EXCERPTED PASSAGE ::
========
You can follow Jeffrey Yoo Warren's work on 'Seeing Providence Chinatown' on his Instagram (@unterbahn)or Medium page. You can find out more about Providence Chinatown at richinesehistory.com
JEFFREY YOO WARREN: We're actually between Empire and Walnut Street, which is almost not a street anymore. It's more like an alley.
JAMES BAUMGARTNER: The Social Security Administration and a Roger Williams University building are behind us and AS220 and the Old Stone Bank are across the street.
JEFFREY YOO WARREN: Empire street used to be really narrow, almost just the width of the sidewalk. So we're actually probably behind where the headquarters of the different Chinatown associations were.
CHUCK HINMAN: Those associations were in a large 3-story building that served as the anchor of the Providence Chinatown neighborhood. The neighborhood was small, covering just a few blocks.
JAMES BAUMGARTNER: There were six or seven Chinese restaurants; Chinese grocers, laundries and businesses that supplied restaurants across Rhode Island and southeastern Massachusetts. It was an area where people could live, work and socialize.
JEFFREY YOO WARREN: I guess I'm really interested in understanding not, you know, not just remembering, you know that this did exist. But understanding what it means today. You know, not only that the families that lived here are still around, the On Leong Merchants Association still exists and has an office in Providence over on Reservoir Ave. So some of those stories continue today, but also there are so many other people who have come, you know, to this city over the years, and had their own distinct experiences of being here. And then, you know, perhaps having their histories kind of erased or ignored.
CHUCK HINMAN: In Chinatowns across North America, most of the people came from the same small region in China and spoke the same dialect. We talked with John Eng-Wong, a visiting scholar at Brown University who studies the Chinese American experience. He told us that it was possible for you to run into someone who grew up in your same village in China.
JOHN ENG-WONG: So there was that kind of affinity based on geography and language. And, and then on top of that, it was just a protection in numbers.
JAMES BAUMGARTNER: The neighborhood was home to about 100 people of Chinese descent, with another 400 living in the greater Providence area.
JOHN ENG-WONG: People would have come to Chinatown seeking a kind of adventure. They would have gone there, perhaps seeking opium. On occasion, I think most of the gambling activity that was there was Chinese, only likely because there was a language barrier. But that could have caused some excitement and opportunities for people as well. And then there were restaurants and there were festivals, I think, particularly at New Year's time. It was the hub of community, of activity for Chinese across the state and across the region.
CHUCK HINMAN: But in the mid-1910s, the city decided it wanted to widen Empire street. Buildings were torn down, including the one that housed the Chinese Merchants Association.
JOHN ENG-WONG: It was, you know, urban development. It's not uncommon throughout history, the people who are resident in the neighborhood when there's a big urban development underway, their interests don't get any kind of representation when those decisions are made.
========
RECORDED DATA ::
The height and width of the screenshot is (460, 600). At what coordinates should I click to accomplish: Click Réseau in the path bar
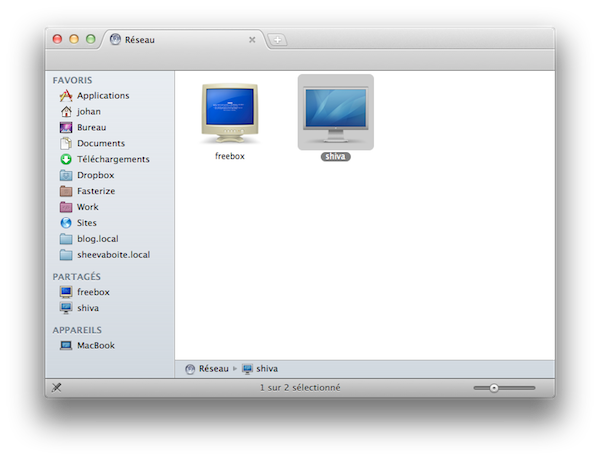pos(213,368)
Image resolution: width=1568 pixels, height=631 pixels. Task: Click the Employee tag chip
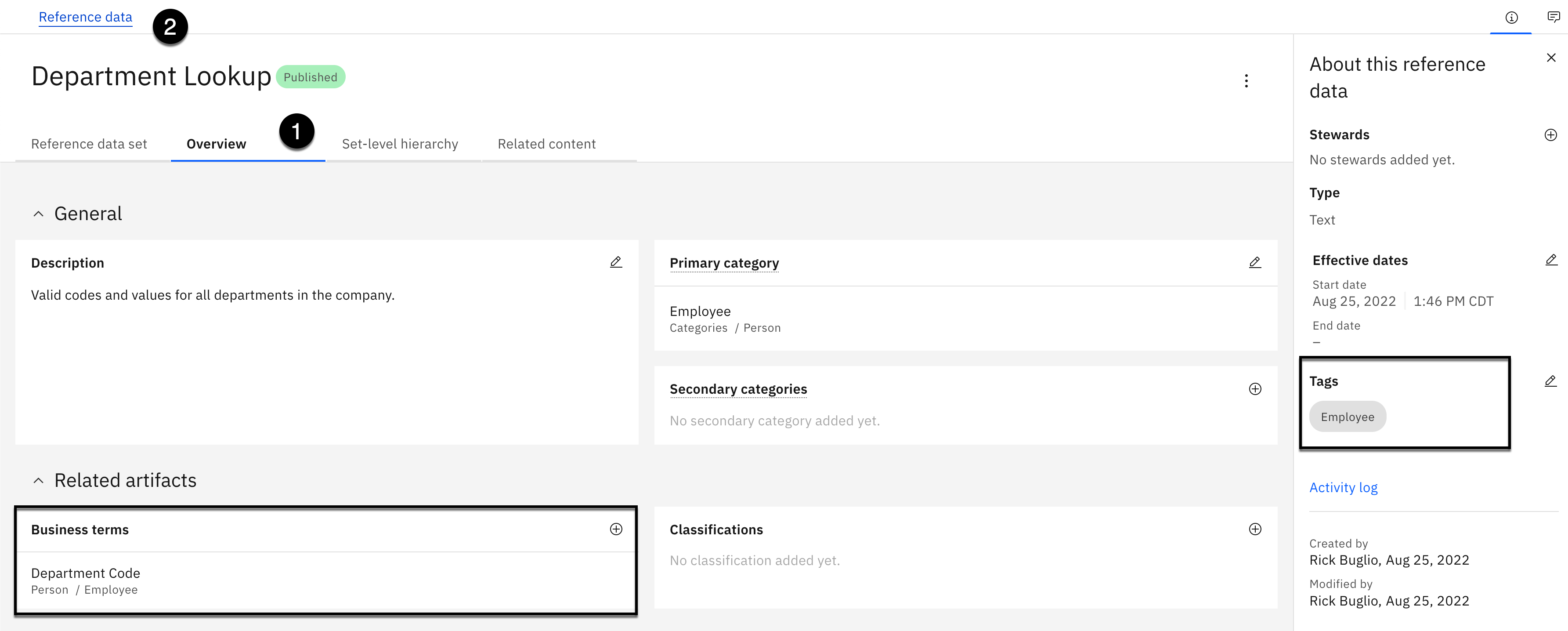(x=1347, y=417)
========
GIVEN INSTRUCTION 1 ::
Answer each question from the Providence Chinatown transcript.
(a) On which avenue does the On Leong Merchants Association have its Providence office?
(b) About how many people of Chinese descent lived in the neighborhood itself?
(c) When did the city decide to widen Empire Street?
GIVEN INSTRUCTION 2 :: Name every person who speaks in the Providence Chinatown transcript.

FULL RESPONSE 1 ::
(a) Reservoir Ave
(b) About 100
(c) In the mid-1910s

FULL RESPONSE 2 ::
Jeffrey Yoo Warren
James Baumgartner
Chuck Hinman
John Eng-Wong